Ogilvie pointed out that the TATC was an administrative tribunal and not bound
by the rules of evidence (except as regards privileged information). He said
the motion was:
“--- denied because I think there may be
some evidence. So, I will disagree. There may be some evidence. I have to
look. So, they’re denied. So, I am not going to do, I’m having a hard time
characterizing this, bifurcating it, if you will, or whatever. I mean, I think
everything you’ve said I can hear in final argument about the whole case. So,
no. If you go on and give evidence, or just to warn you on the procedure, if
you give evidence, I’ll be looking at the evidence as a whole. Does that make
it clear?”
[49]
In
his reasons Mr. Ogilvie expressed the view that the Minister had made out a prima
facie case. I agree that the Minister had shifted the burden of proof and
that had Mr. Billings not testified, it would still have been open to Mr. Ogilvie
to find that the contraventions had occurred.
[50]
As
stated by Mr. Justice Sopinka in Prassad v. Canada (Minister of
Employment and Immigration), [1989] 1 S.C.R. 560, [1989] S.C.J. No. 25
at paragraph 16:
“16. We are dealing here with the powers
of an administrative tribunal in relation to its procedures. As a general
rule, these tribunals are considered to be masters in their own house. In the
absence of specific rules laid down by statute or regulation, they control
their own procedures subject to the proviso that they comply with the rules of
fairness and, where they exercise judicial or quasi-judicial functions, the
rules of natural justice.”
[51]
Although
not argued before him, section 7 of the Charter has been raised before me.

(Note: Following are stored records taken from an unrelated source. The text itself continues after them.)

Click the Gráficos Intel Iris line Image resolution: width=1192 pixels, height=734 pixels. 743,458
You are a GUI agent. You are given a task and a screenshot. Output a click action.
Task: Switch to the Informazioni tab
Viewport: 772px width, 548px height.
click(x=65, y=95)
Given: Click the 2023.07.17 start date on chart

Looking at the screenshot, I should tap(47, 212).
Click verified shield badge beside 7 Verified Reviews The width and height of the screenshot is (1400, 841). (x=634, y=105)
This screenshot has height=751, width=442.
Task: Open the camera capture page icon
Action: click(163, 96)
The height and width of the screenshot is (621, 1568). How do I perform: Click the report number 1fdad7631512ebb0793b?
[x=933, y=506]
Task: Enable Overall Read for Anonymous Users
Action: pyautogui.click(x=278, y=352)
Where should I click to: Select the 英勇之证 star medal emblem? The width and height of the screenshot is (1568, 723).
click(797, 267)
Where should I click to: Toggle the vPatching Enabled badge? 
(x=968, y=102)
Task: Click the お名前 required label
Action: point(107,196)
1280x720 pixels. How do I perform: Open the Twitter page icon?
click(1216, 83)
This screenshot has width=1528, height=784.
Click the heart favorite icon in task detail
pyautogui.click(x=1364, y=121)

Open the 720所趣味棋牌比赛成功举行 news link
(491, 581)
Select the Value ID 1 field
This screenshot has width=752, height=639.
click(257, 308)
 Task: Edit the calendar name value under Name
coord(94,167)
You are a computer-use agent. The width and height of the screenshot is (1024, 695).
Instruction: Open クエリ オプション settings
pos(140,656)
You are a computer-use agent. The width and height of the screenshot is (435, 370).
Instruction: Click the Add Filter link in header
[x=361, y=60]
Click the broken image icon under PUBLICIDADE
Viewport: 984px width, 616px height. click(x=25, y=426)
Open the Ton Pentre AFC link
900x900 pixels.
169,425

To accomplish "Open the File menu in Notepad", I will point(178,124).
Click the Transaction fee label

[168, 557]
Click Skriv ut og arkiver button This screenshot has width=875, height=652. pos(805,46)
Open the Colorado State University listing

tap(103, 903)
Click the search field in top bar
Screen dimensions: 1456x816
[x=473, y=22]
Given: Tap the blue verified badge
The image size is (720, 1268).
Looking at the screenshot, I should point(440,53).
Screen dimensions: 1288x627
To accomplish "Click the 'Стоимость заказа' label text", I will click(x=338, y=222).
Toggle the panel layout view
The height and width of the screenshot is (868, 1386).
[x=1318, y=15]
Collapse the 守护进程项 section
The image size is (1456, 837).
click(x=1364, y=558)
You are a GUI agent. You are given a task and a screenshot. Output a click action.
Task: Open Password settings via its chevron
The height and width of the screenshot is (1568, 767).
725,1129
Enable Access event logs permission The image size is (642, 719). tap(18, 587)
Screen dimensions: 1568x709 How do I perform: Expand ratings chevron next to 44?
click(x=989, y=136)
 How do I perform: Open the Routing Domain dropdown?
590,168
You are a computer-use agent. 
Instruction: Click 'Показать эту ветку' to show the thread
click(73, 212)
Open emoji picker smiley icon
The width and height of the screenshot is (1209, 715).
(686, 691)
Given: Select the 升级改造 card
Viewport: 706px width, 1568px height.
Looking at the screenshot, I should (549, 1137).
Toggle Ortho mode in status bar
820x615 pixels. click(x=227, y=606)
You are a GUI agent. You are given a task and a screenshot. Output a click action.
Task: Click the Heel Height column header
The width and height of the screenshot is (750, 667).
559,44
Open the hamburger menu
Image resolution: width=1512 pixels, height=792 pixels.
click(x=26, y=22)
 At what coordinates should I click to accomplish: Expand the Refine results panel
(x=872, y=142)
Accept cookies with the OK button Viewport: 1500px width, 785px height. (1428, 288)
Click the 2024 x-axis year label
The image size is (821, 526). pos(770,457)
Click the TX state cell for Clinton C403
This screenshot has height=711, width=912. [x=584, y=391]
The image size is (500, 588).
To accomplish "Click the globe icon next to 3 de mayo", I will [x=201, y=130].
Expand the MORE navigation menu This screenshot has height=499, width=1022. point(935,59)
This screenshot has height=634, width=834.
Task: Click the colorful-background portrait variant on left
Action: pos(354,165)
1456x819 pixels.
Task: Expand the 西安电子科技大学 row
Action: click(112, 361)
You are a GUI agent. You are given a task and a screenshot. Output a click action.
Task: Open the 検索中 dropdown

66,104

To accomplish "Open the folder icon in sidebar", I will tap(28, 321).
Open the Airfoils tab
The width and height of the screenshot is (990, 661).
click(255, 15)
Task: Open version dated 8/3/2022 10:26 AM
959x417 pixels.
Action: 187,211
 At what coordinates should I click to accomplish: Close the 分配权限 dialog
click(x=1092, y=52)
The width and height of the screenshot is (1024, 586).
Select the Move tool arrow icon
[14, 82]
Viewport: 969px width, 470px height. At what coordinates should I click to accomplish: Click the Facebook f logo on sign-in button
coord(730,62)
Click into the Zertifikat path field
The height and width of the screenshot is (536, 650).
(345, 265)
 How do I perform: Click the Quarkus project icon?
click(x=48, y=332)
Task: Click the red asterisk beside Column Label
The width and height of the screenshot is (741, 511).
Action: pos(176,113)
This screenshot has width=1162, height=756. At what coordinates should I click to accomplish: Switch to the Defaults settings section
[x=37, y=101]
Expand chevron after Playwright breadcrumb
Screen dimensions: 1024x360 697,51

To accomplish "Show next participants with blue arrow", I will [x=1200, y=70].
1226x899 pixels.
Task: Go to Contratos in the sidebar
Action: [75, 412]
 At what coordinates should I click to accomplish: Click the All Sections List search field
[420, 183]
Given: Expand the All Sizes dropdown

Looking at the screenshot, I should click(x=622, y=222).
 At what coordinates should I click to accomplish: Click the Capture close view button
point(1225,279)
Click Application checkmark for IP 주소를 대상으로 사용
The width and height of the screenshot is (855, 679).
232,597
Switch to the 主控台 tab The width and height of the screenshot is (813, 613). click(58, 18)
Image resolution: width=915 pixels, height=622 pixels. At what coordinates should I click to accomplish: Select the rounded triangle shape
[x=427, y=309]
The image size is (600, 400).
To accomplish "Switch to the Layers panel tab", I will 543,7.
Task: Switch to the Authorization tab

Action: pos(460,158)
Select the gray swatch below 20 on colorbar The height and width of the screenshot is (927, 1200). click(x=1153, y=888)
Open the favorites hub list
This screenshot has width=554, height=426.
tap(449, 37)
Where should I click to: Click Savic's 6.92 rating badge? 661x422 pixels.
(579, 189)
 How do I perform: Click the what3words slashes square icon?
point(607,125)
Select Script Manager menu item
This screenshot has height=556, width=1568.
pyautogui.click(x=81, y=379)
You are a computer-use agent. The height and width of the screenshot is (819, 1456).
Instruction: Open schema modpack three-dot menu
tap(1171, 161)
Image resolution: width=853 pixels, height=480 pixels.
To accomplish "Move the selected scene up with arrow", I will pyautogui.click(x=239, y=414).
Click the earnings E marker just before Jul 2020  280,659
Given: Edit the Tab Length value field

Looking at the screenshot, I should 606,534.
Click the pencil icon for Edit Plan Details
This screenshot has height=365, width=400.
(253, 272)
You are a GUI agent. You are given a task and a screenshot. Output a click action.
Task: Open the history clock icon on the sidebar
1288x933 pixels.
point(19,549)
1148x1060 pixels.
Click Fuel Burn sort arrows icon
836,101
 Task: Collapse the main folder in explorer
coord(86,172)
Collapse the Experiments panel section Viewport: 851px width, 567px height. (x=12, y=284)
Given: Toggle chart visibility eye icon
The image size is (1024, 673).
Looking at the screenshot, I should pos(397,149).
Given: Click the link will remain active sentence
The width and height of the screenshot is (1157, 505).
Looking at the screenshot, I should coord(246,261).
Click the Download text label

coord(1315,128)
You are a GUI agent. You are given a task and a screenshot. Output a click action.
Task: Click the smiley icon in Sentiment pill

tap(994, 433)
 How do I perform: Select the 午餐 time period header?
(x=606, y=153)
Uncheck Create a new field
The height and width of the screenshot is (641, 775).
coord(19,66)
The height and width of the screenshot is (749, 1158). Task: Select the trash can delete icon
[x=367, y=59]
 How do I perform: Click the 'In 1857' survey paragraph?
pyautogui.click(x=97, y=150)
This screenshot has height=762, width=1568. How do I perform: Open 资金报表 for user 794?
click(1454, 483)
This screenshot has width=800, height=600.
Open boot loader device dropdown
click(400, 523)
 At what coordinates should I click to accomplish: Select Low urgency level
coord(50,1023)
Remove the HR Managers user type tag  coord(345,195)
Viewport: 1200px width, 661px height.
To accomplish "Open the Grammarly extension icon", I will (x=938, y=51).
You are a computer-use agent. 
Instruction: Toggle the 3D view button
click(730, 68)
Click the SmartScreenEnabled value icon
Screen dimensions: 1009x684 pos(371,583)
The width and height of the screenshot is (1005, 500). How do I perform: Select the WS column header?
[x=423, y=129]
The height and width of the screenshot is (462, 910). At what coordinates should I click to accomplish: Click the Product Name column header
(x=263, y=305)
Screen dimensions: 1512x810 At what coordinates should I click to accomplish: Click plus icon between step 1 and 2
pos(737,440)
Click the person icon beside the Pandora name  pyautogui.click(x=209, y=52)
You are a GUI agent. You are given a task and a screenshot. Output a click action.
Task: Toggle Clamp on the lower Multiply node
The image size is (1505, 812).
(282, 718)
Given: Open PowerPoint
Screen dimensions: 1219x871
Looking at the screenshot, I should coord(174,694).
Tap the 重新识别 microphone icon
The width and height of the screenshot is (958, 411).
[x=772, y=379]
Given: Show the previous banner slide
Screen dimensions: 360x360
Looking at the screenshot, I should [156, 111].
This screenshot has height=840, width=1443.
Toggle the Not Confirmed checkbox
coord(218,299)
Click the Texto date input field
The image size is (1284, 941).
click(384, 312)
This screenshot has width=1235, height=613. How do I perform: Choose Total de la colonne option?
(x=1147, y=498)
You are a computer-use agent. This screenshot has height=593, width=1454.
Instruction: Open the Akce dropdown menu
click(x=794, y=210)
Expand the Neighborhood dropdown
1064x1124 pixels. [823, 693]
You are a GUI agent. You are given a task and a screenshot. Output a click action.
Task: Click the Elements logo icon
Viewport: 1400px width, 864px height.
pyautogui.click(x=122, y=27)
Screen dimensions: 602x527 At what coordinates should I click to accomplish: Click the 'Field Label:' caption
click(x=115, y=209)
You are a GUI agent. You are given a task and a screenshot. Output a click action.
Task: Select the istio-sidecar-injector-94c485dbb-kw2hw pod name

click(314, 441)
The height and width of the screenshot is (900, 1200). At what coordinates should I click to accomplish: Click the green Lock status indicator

It
reads:
|
7. Everyone
has the right to life, liberty and security of the person and the right not
to be deprived thereof except in accordance with the principles of
fundamental justice.
|
7. Chacun
a droit à la vie, à la liberté et à la sécurité de sa personne; il ne peut
être porté atteinte à ce droit qu'en conformité avec les principes de justice
fondamentale.
|
[52]
Reliance
was placed on the decision of the Supreme Court in R. v. Wholesale Travel
Group Inc. [1991] 3 S.C.R. 154, [1991] S.C.J. No. 79. However that reliance
was misplaced. That case dealt with criminal offences, not administrative
offences. As noted by the Federal Court of Appeal in Main Rehabilitation
Co. Ltd. v. Canada, 2004 FCA 403, [2004]
F.C.J. No. 2030, the general principle is that only human beings can enjoy the
right to life, liberty and security of the person guaranteed by section 7 of
the Charter. The exception is the ability of a corporation charged with a
criminal offence to challenge the constitutionality of the statute as part of
its defence. The charges in this case are administrative, not criminal.
The Case Against
BFEL/Airworthiness Directive: T-2272-06 and T-2297-06
[53]
For
reasons already given, I am satisfied based on the limited evidence in the
record that the Minister discharged the initial burden upon him to show that
the two helicopters were in the legal custody and control of BFEL. Either it
did not lie in its mouth to invoke its own turpitude as a defence or it did not
shift the burden back by providing evidence that legal custody and control had
been transferred to one or the other of the two Challenger corporations.
[54]
The
Minister first imposed a penalty of $5,000 for each of the 10 flights taken
while the maintenance inspection was overdue. On review, Mr. Ogilvie reduced
that penalty to $4,000 per flight. In turn, that penalty was reduced by the
Appeal Panel to $500 per flight.
[55]
It
is common ground that, pursuant to section 8 of the Act, the reviewing member
in this case, Mr. Ogilvie, was entitled to determine the amount payable in
respect of the contraventions.
[56]
In
fixing an appropriate penalty, he set out the circumstances in which the
contraventions occurred. Quite rightly, he took into account the importance of
following air directives to ensure that an aircraft is in condition for safe
operation. The Air Directive was intended to detect corrosion of a bearing and
to prevent bearing failure and “subsequent loss of directional control of the
helicopter.” As Mr. Ogilvie said, the consequences could have been disastrous.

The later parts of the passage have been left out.